With elements such as those, it's clear that Busdriver doesn't make music for hip-hop dummies. The L.A. rapper doesn't feel committed to corny backpackers stuck in the late '80s or white-tee thugs who can only appreciate strippers and tearing the club up.

"I think this genre is so underdone in so many ways," Busdriver says of underground hip-hop, the subgenre under which he's usually categorized. "The medium needs to grow. It's not about idolizing what happened in 1991 and 1985. Start doing it now. That's the problem with a lot of hip-hop trends ... no balls. They want to do the same shit over and over."

Perhaps that's why Busdriver will spend most of the spring as an opening act for artists who aspire to make weirdly inventive and unclassifiable music. He's started the year with Deerhoof; the RJD2 tour brings him to Variety Playhouse on March 20; and the CocoRosie tour comes to Masquerade on May 10. "To be quite honest, being billed with Deerhoof makes more sense," he says. "I can be indulgent at times, and that doesn't always lend itself to the backpack-rap contingency."

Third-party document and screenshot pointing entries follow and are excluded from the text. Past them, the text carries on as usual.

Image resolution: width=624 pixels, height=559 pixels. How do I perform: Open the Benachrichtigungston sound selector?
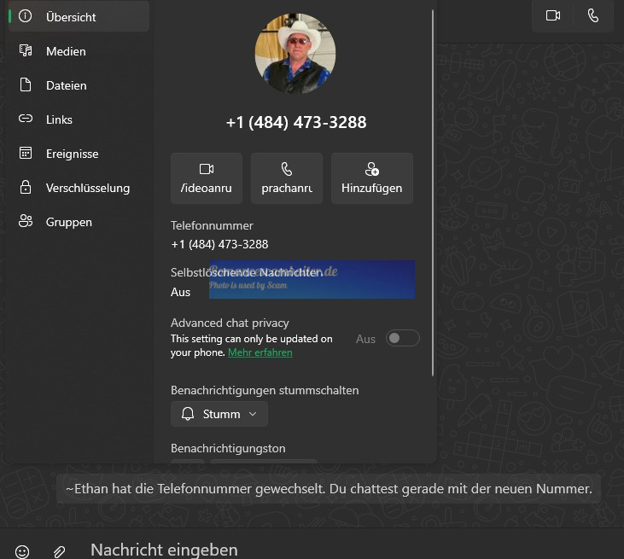pos(264,461)
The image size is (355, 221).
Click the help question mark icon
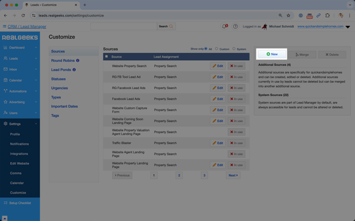click(x=235, y=26)
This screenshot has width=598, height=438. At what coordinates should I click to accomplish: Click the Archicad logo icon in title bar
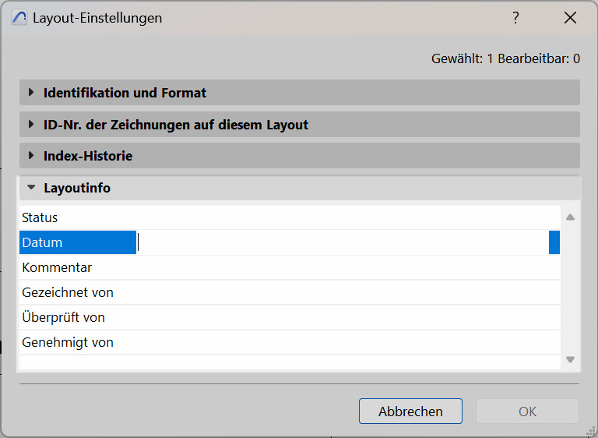click(x=19, y=18)
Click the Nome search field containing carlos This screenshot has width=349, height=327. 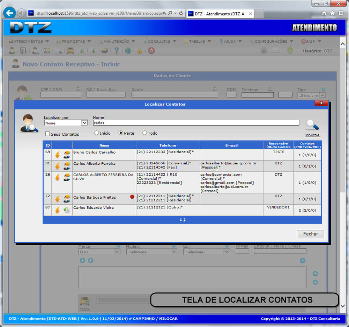(195, 123)
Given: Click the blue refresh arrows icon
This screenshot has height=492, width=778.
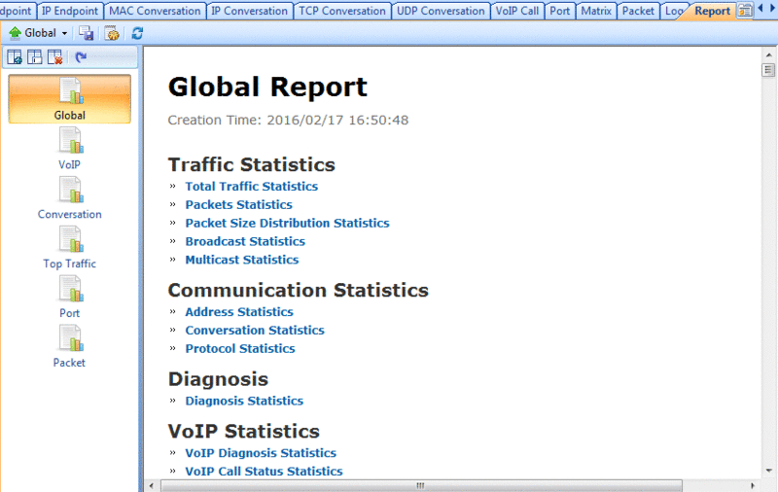Looking at the screenshot, I should point(137,33).
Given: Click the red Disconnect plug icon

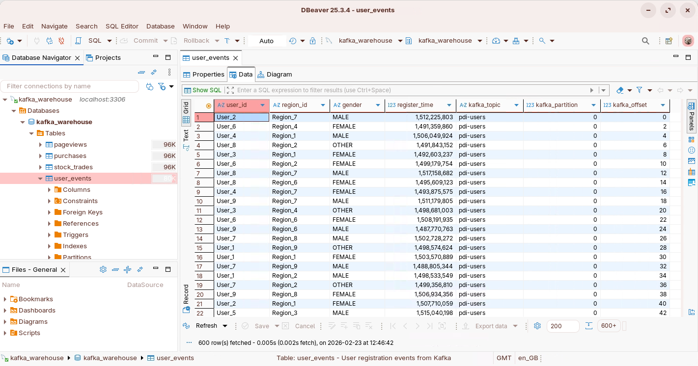Looking at the screenshot, I should pyautogui.click(x=61, y=41).
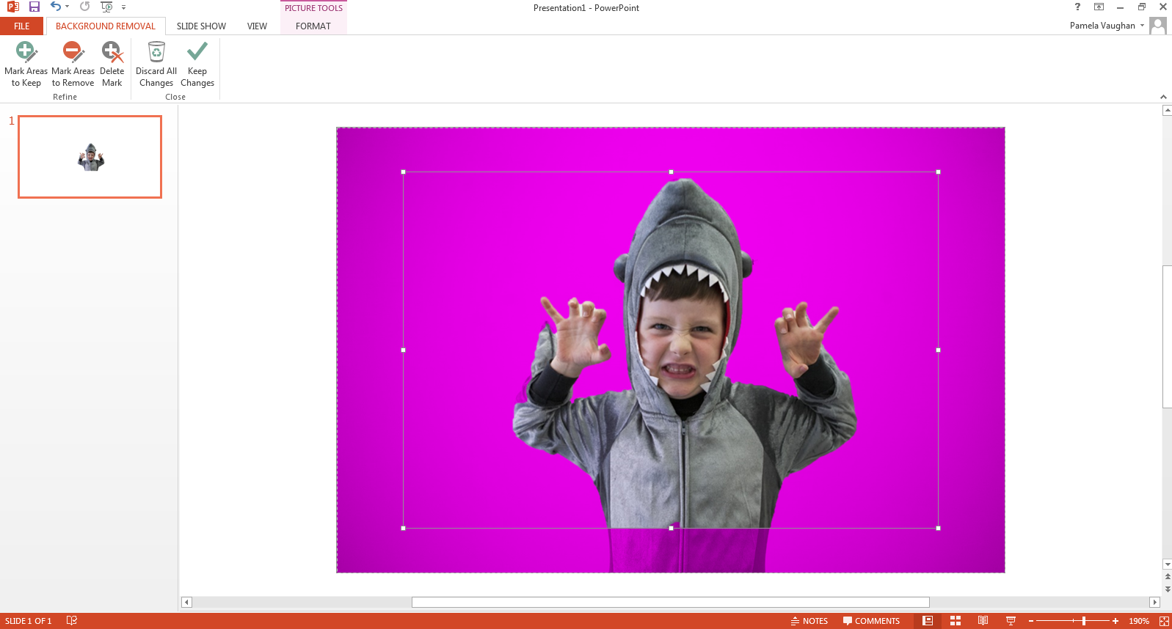Select the Mark Areas to Remove tool
Viewport: 1172px width, 629px height.
(73, 65)
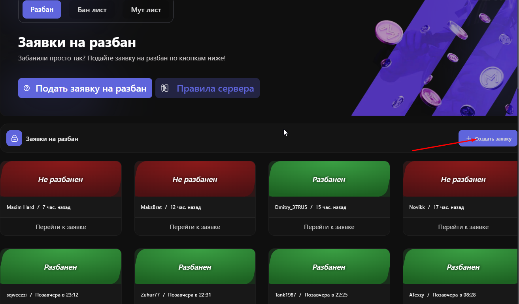Screen dimensions: 519x304
Task: Go to Maxim Hard's request via Перейти к заявке
Action: 61,227
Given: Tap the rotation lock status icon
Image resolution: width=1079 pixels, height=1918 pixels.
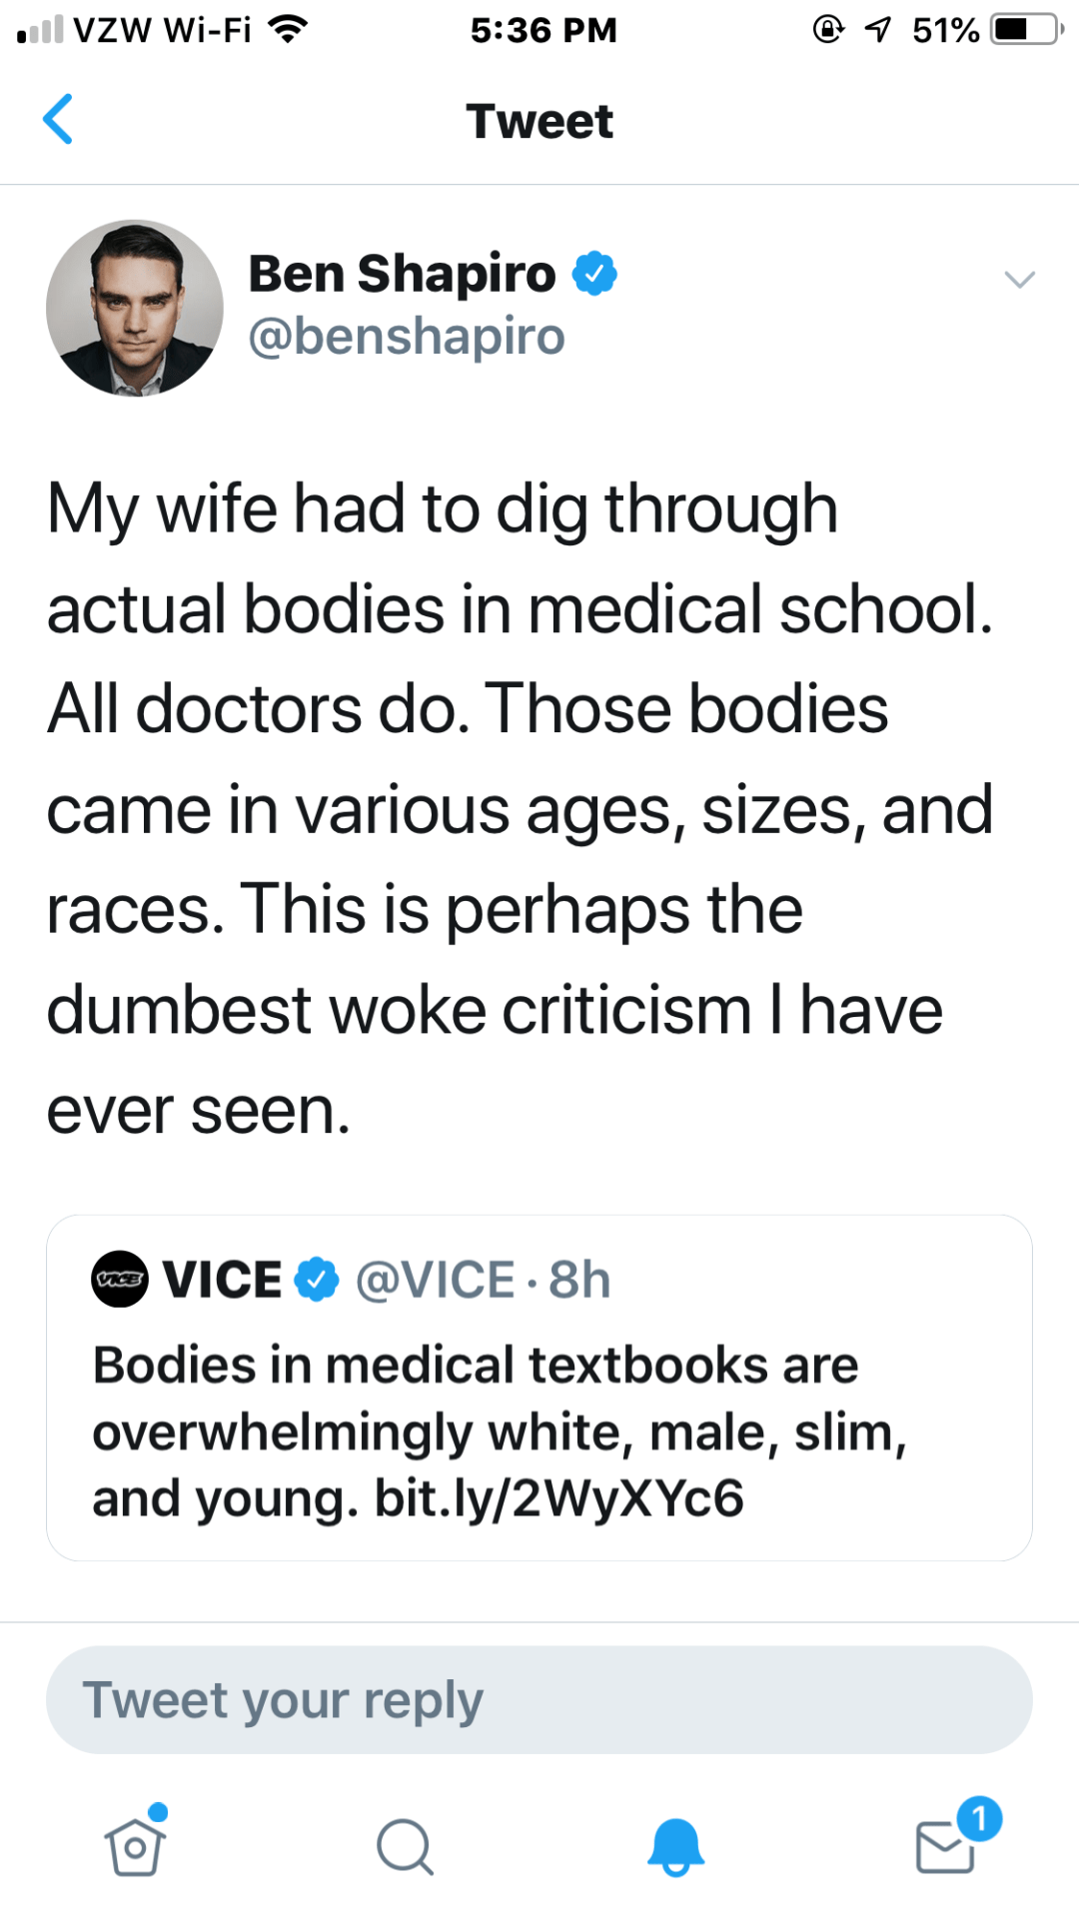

Since the mid-'90s, Busdriver has established a modestly strange career. His early recordings, leading up to the wonderfully eccentric 2002 album Temporary Forever, were elaborate B-boy put-ons reminiscent of bebop-era in-jokes, and marked by cuts such as "Everybody's Stylin'" and "Imaginary Places." These humorous satires, however, often contain serious social analyses. Although his smooth, fleet delivery sometimes masks it, there is real edge to his recordings. On his controversial 2004 album, Fear of a Black Tangent, he explored the difficult subject of intelligent black artists who are often ignored or ridiculed – sometimes by blacks themselves – for being too smart.

On the just-released RoadKillOvercoat, Busdriver continues to play Elvis Costello, biting the college kids who feed him. Although his wordy and dense lyrics take getting used to, it's a hilarious album. The music, crafted by L.A. producers Nobody, Boom Bip and Daddy Kev, is warm and clubby, both complimenting and contrasting Busdriver's rosily thorny delivery. "I wanted to play with grander forms, like psychedelic pop and electro-techno gay music, and lure children into the bear trap," he says.

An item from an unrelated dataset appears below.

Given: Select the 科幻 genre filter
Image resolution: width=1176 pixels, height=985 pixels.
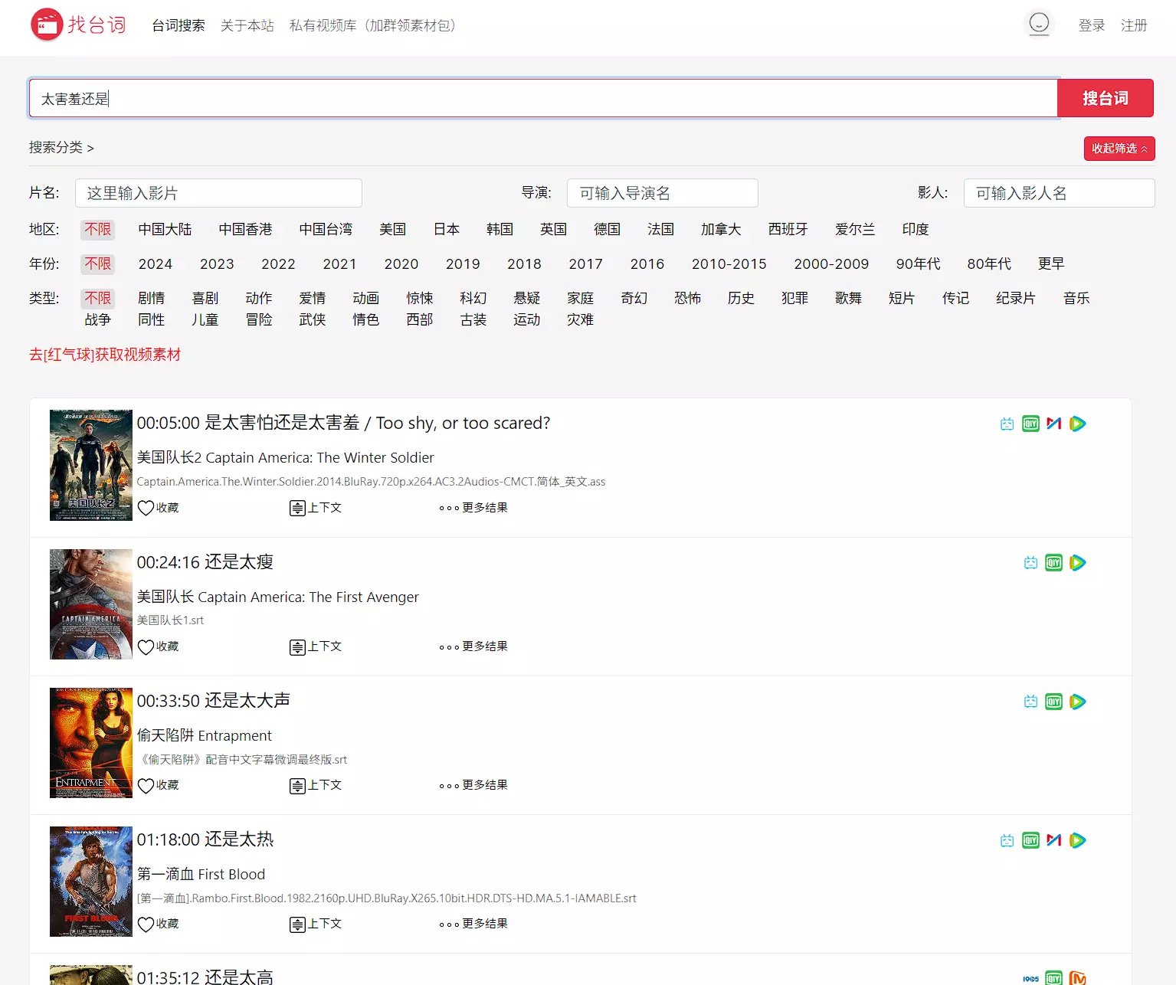Looking at the screenshot, I should click(473, 298).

For example, "Sun Shower" addresses gentrification, noting how trust-fund-enabled rich kids move into working-class neighborhoods and drive up rents, oblivious to the resulting economic effects. The clubby dance beat, fashioned by Boom Bip, only underlines the critique. "You view the poverty line as a threshold/For truth in pricey slums," he raps. "Return to the bourgeoisie while I sift through debris."

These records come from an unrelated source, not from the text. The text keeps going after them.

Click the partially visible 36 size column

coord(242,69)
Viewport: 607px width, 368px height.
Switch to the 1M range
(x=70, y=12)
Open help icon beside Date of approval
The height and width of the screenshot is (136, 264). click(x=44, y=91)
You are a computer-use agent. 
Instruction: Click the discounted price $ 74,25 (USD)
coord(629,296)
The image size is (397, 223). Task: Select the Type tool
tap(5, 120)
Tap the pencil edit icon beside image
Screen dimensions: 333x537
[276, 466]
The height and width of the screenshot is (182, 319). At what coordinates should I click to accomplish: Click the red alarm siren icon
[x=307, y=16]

"I thought the idea of poking fun at the hipster contingency that moves into the low-rent part of town – and their aspirations to become God knows what, to start a band – was funny ... and when it doesn't work out, they can always go back home," says Busdriver. "I think [the song is] funnier than it truly is."

RoadKillOvercoat has drawn mixed reviews from critics. Some can't get past the beats because, when combined with the lightning-quick raps, they can make the songs confusing and complicated. But Busdriver also admits that he sometimes exaggerates people's negative opinions of him. RoadKillOvercoat was released via Epitaph Records' Anti imprint, a sign of the respect many have for him as an artist.

"I don't feel afraid. I don't feel like hip-hop, or music in general, is something I'm estranged from and need to adhere to certain rules," he says. "I feel comfortable having my way with it."